Here is a good starting point: https://wiki.ubuntu.com/UEFI/SecureBoot
OK thank you. What are SHIM and MOK not incorporated into the boot loader?
Shim was created to install Linux on devices that only have Microsoft certificates in the KEK.
If you control the PK and KEK UEFI variables, you don't need shim.
OK. So there is no way to add keys within the BIOS itself? Or is it just that people don't want the hassle?
From an EBBR point of view I would expect it to be an implementation decision. For some use cases key enrolment makes sense, for others not so much.
In the PC space, Microsoft required that vendors include a means for users to change the keys that are trusted as part of some certification programme. However AFAIK that rule does not apply to Arm even in the cases where that certification programme is relevant.
So UEFI is a standard, in that it describes APIs. But so is the C library or ACPI, or C for that matter. I think there is another level missing here.
My point is not that systems are too constrained to use UEFI. It's more that there isn't a lot of point, for many systems. It seems to just add complexity, although it makes things simpler for Linux, I imagine.
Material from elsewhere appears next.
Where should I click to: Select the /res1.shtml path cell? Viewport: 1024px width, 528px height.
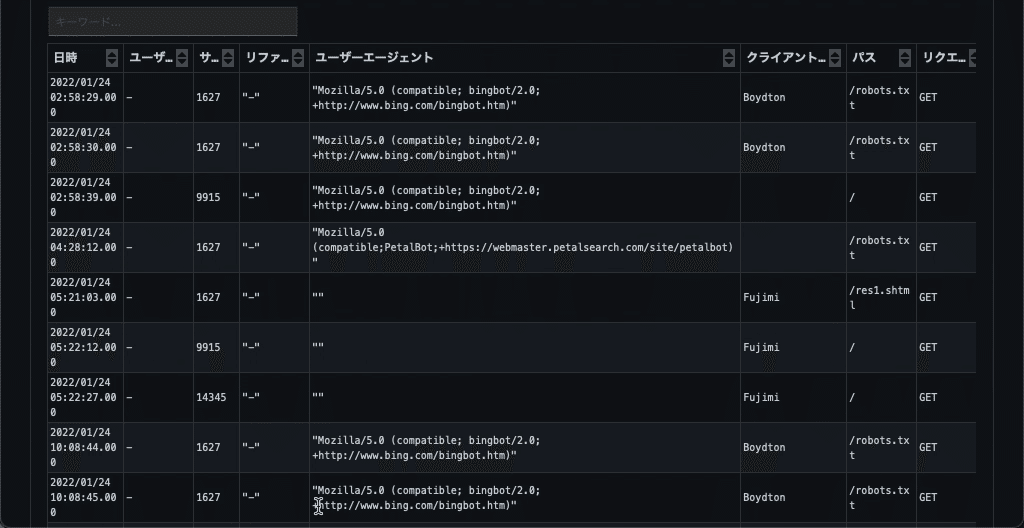(x=881, y=297)
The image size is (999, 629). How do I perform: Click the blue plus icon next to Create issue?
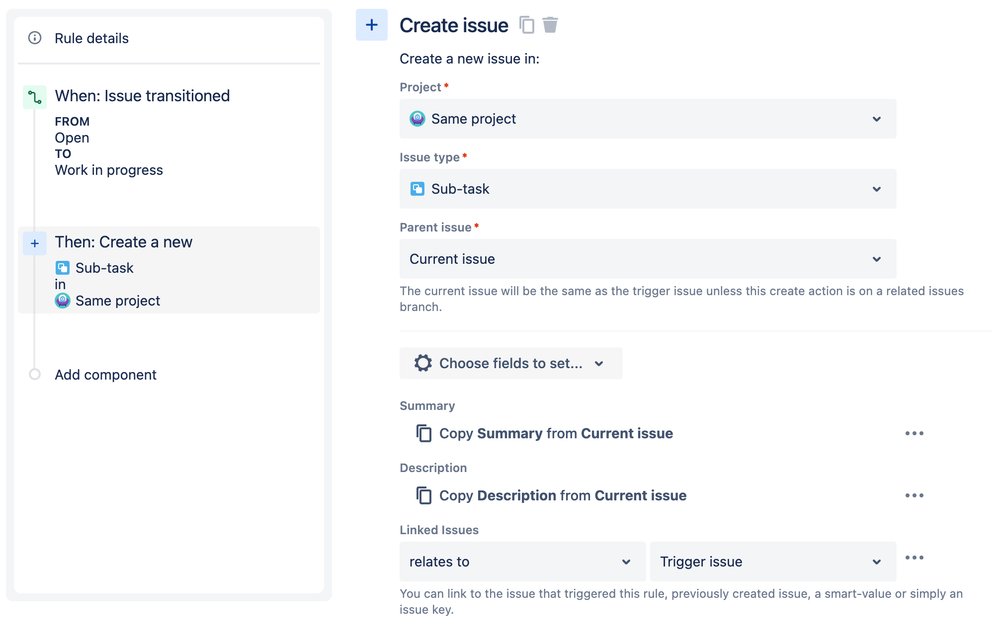pos(371,25)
Some of the points made in this thread seem to be about removing arch-specific code from U-Boot and putting it in an EFI application, but to what end?
The valuable piece of a boot standard IMO would be to describe behaviour, how various features are configured (e.g. verified boot, adding kernels/devicetree/initrd, boot selection, key management, recovery) and how to test it.
Reading your responses, if I understand things correctly, EBBR is just a short doc that suggests using EFI protocols to boot Linux. It doesn't specify what any of the pieces should be, how they should interact, even less what their behaviour should be. I'd like to see a boot standard specify:
- what U-Boot (or some other bootloader) does and the environment it provides (EBBR seems to have some of this) - what any of the 'glue' pieces between U-Boot and linux are allowed to do, their inputs and outputs (this means grub, etc.) - how linux controls what boots, key management, etc.
Without this it is just 'please use EFI', so far as I can see. Is that the intent or is it just that it is in the early stages?